Temo por los lugares que no visitaré. Esos que me perdí, porque ya no podré recorrerlos haciéndome la distraída, tendré que buscar rutas alternativas, mirar el mundo desde la ventana opuesta. Quizás mis nietos conocerán la Alhambra o el Hermitage por los milagros de google o harán flaneur gracias a su aplicación de mapas y ninguno de ellos pensará en las grandes capitales como espacios para visitar; quizás para ellos, efectivamente, todo se resuma a una pantalla.

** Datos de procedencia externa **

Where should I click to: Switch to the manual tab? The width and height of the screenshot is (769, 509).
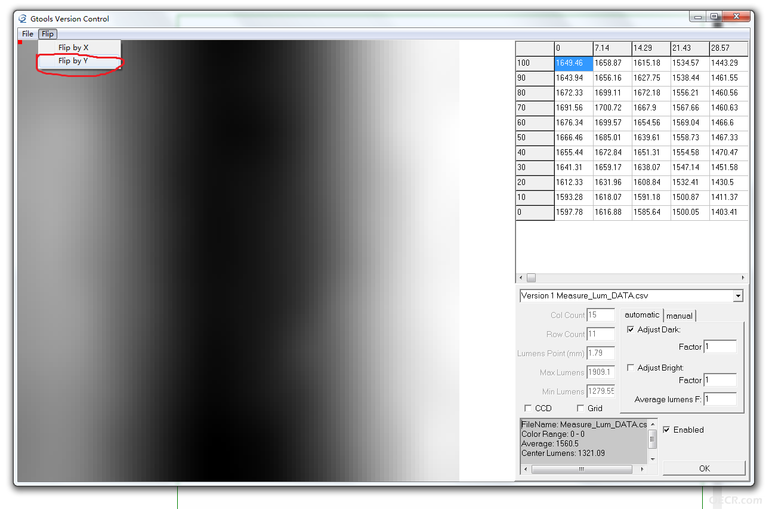point(680,316)
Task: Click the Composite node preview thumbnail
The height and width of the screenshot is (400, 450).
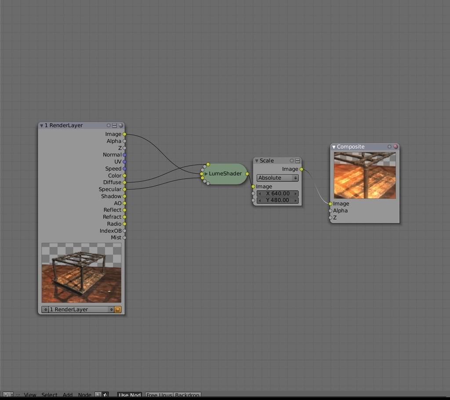Action: (365, 175)
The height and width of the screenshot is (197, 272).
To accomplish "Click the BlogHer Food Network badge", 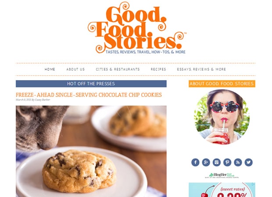I will [222, 176].
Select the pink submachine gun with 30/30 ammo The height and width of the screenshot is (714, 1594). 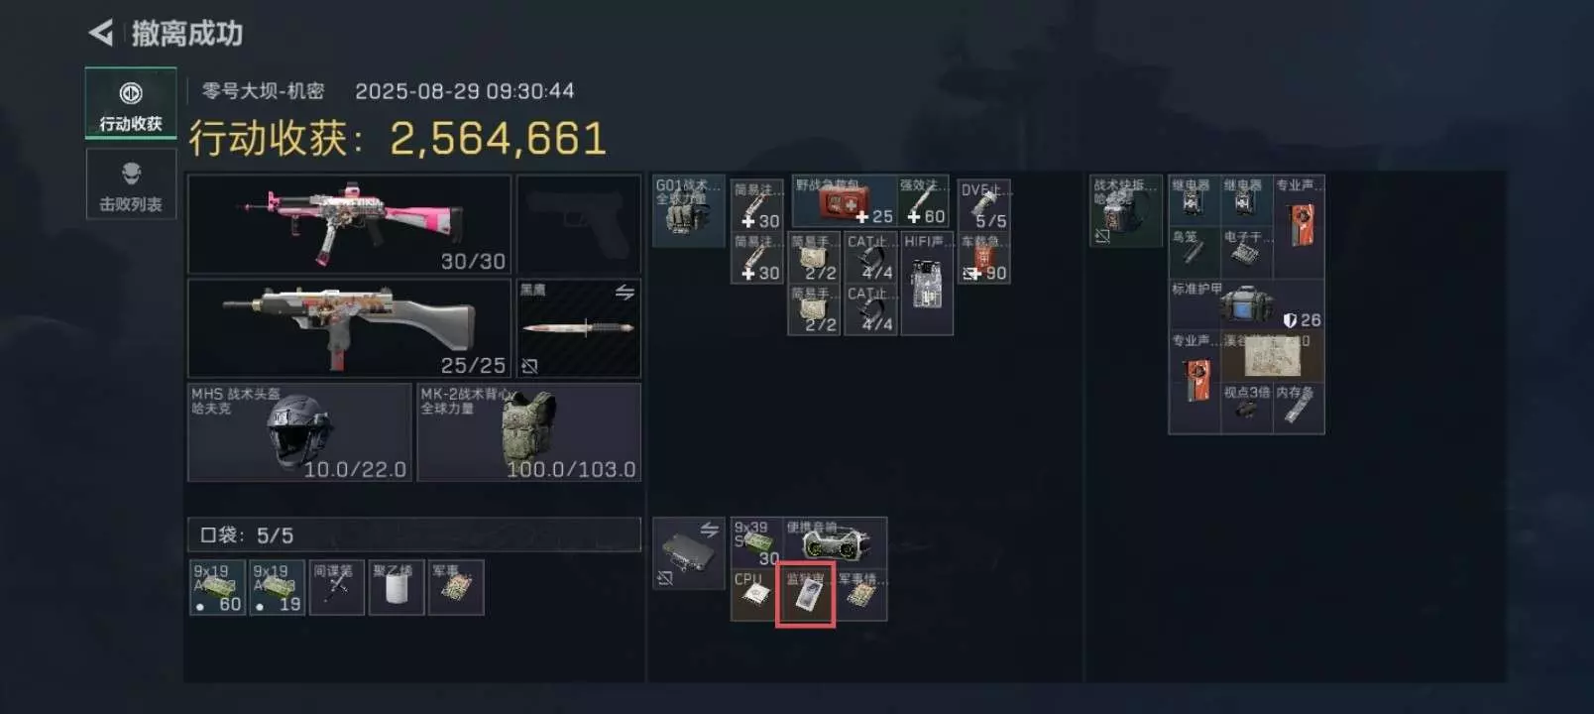click(x=349, y=224)
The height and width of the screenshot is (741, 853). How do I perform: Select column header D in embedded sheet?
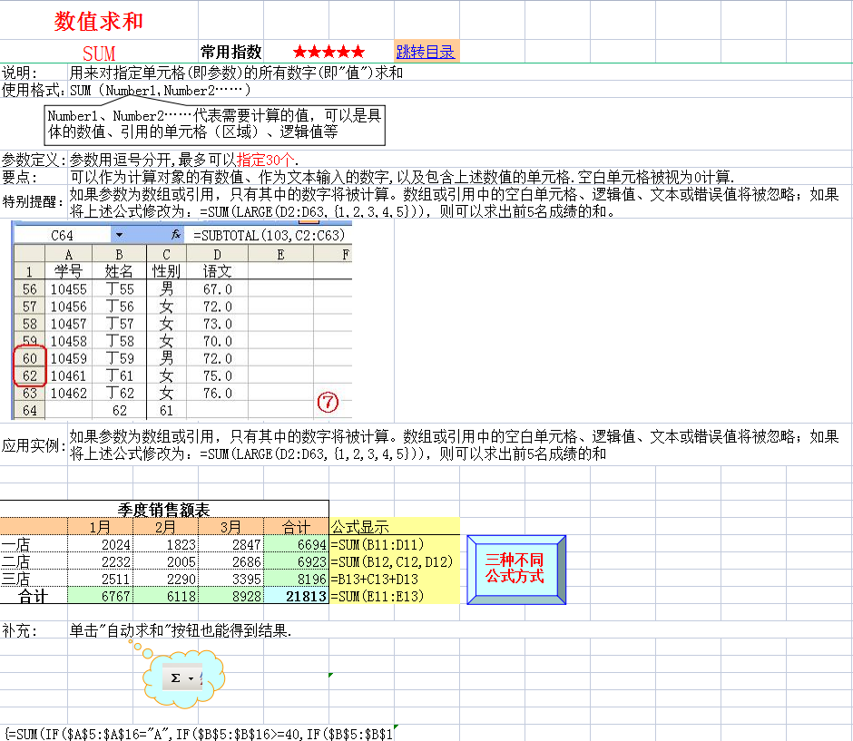216,255
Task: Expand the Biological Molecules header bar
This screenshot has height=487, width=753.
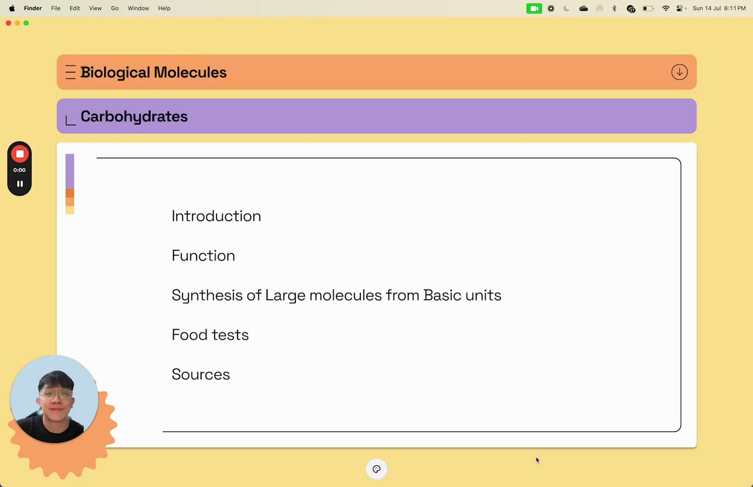Action: [x=377, y=72]
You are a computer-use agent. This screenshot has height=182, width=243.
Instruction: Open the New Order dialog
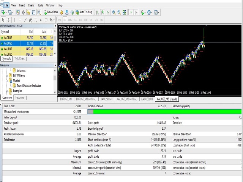(x=51, y=12)
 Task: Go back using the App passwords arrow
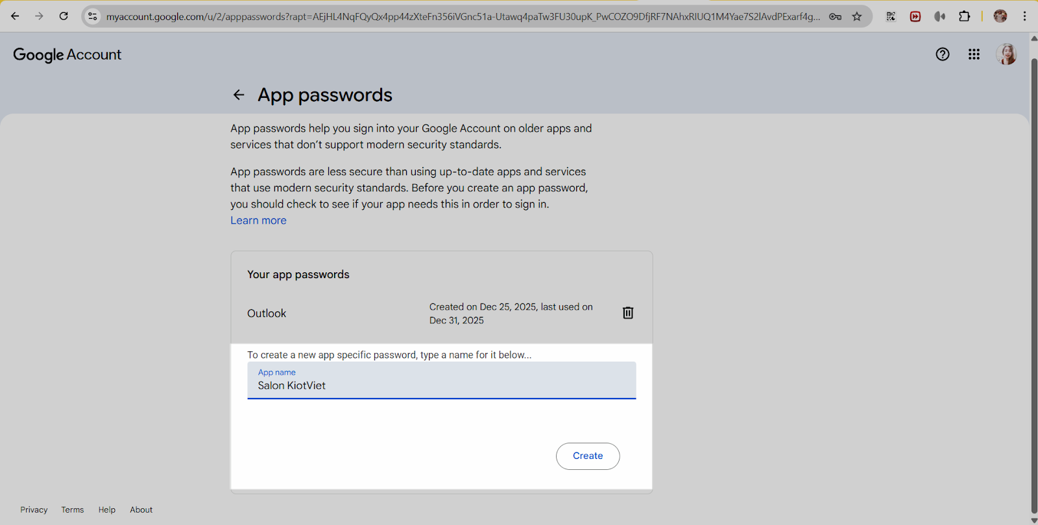pos(239,95)
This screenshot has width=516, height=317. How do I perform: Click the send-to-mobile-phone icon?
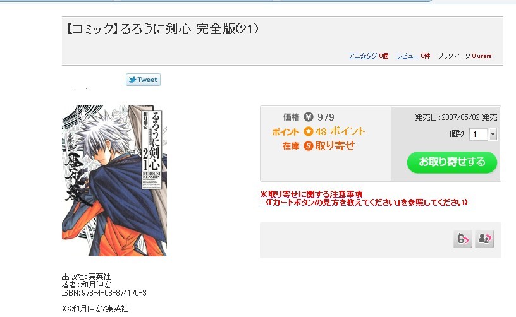[463, 239]
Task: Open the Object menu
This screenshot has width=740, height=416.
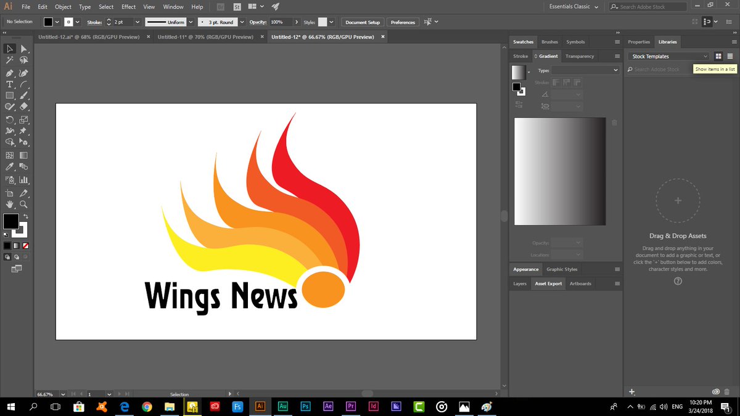Action: click(62, 7)

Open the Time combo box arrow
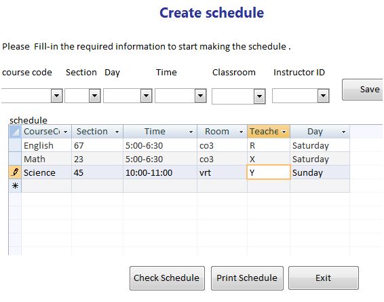[201, 96]
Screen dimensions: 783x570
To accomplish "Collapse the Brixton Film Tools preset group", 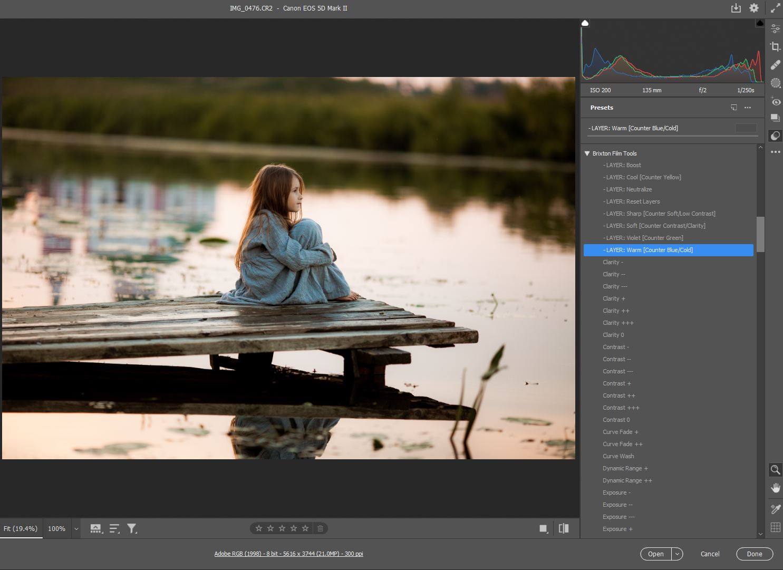I will point(587,153).
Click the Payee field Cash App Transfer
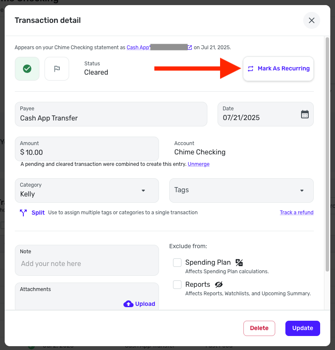Screen dimensions: 335x350 [111, 114]
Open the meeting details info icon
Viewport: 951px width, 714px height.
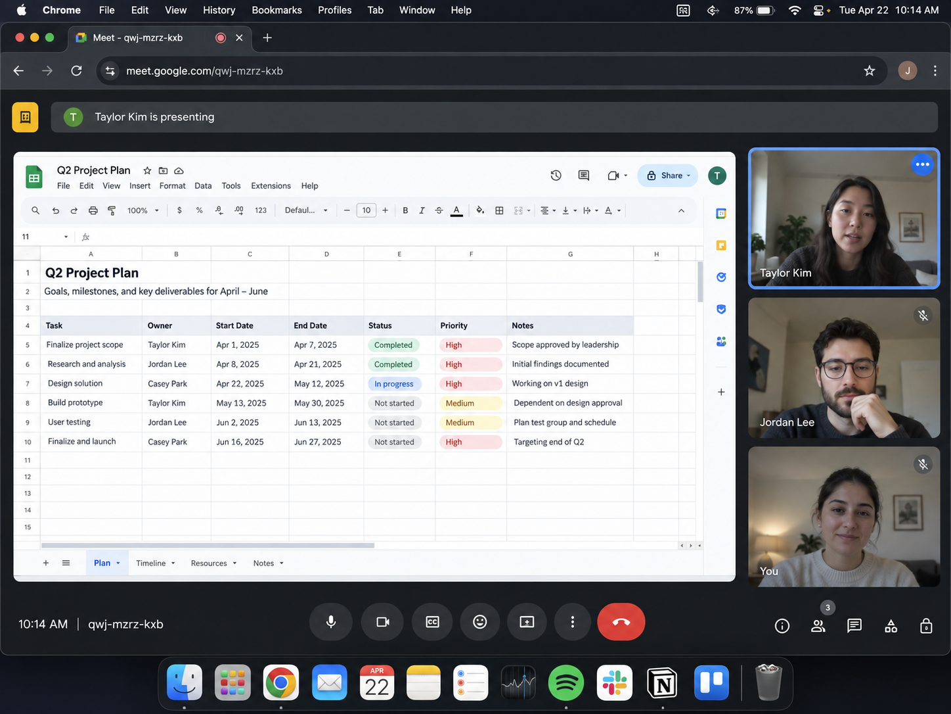tap(782, 626)
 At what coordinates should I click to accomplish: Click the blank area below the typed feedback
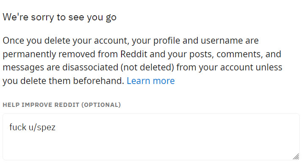coord(151,147)
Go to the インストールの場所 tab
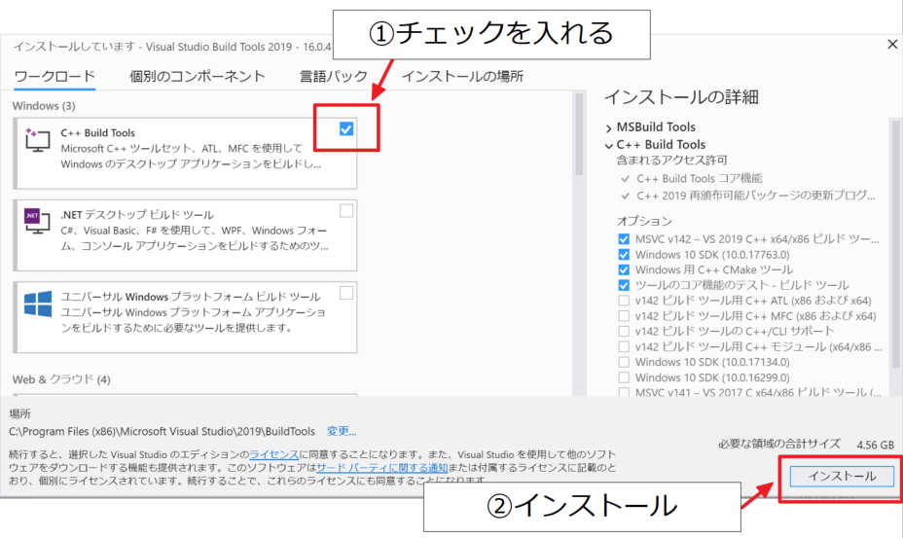The image size is (903, 538). [462, 76]
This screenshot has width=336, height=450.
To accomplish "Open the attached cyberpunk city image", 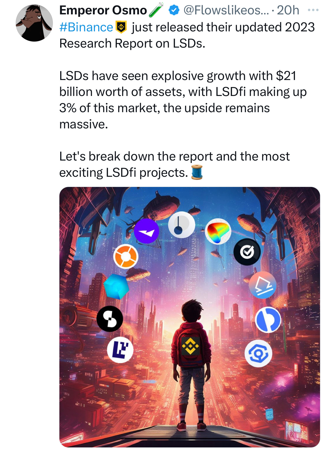I will 190,317.
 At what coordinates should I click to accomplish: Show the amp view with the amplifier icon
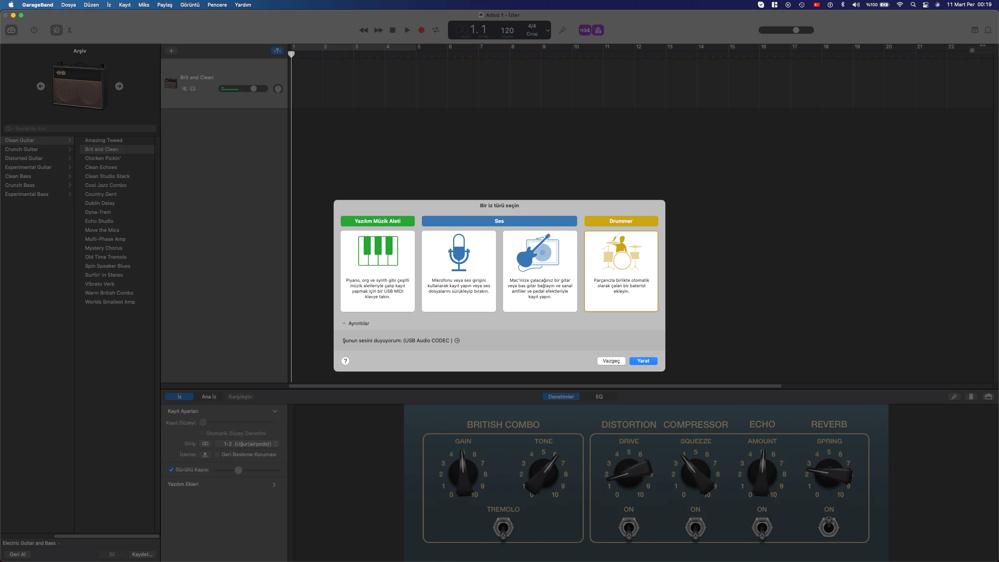988,397
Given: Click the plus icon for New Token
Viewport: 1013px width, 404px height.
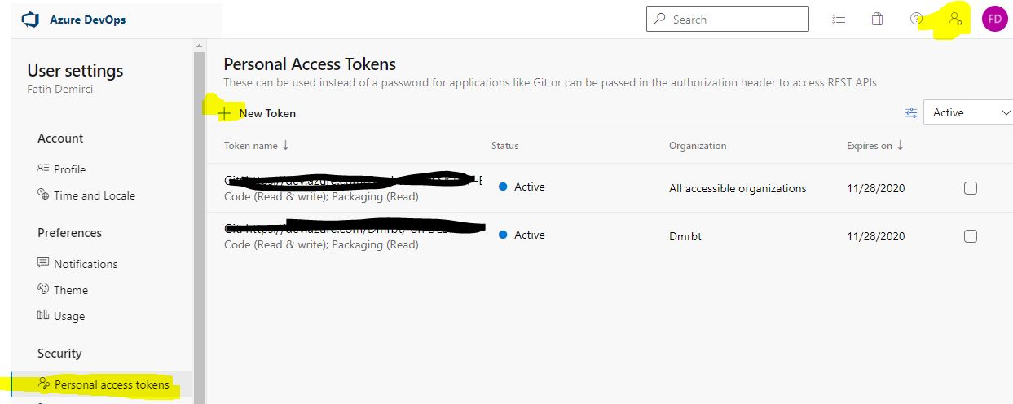Looking at the screenshot, I should coord(225,113).
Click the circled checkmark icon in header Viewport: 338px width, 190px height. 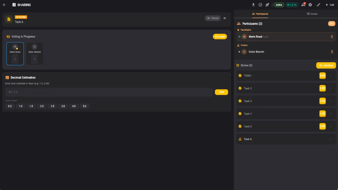260,5
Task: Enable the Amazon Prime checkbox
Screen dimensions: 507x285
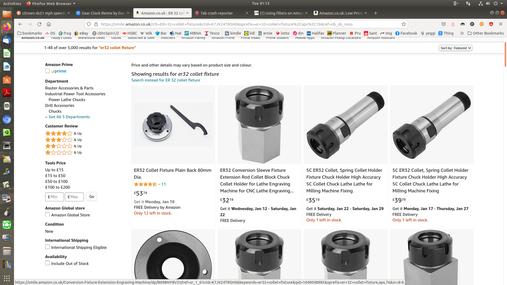Action: (47, 71)
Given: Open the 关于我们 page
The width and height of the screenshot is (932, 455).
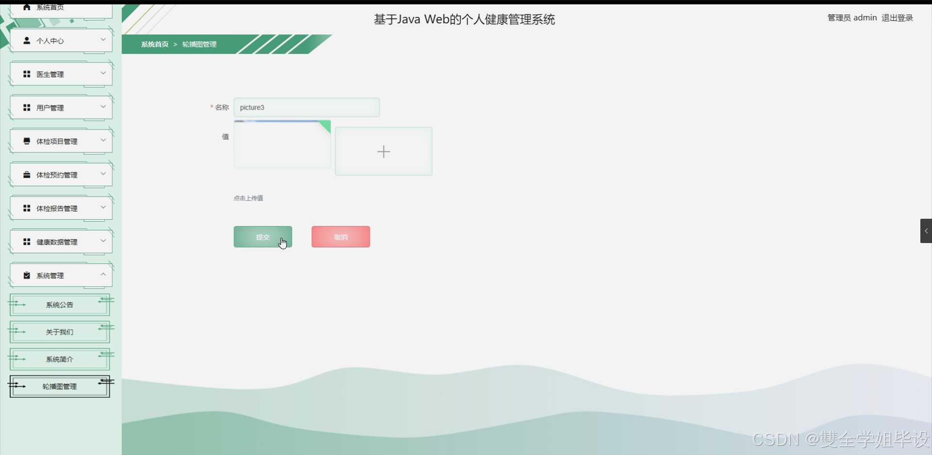Looking at the screenshot, I should point(59,332).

Somos muchos. Esos cientos que hemos provocado el calentamiento global, contaminado ríos, mares y tierras. Esos demasiados que no tienen conciencia de que el número es un problema, el problema, de que cuando el mundo era joven todavía se podía pensar en dejar huellas por todas partes, pero ya no más. Todo requiere un sketchual. Un día y hora que se programa con meses de anticipación, una lista que debe cumplirse al reloj, porque si llegas tarde, te quedas fuera. Así, ¿quién querrá viajar?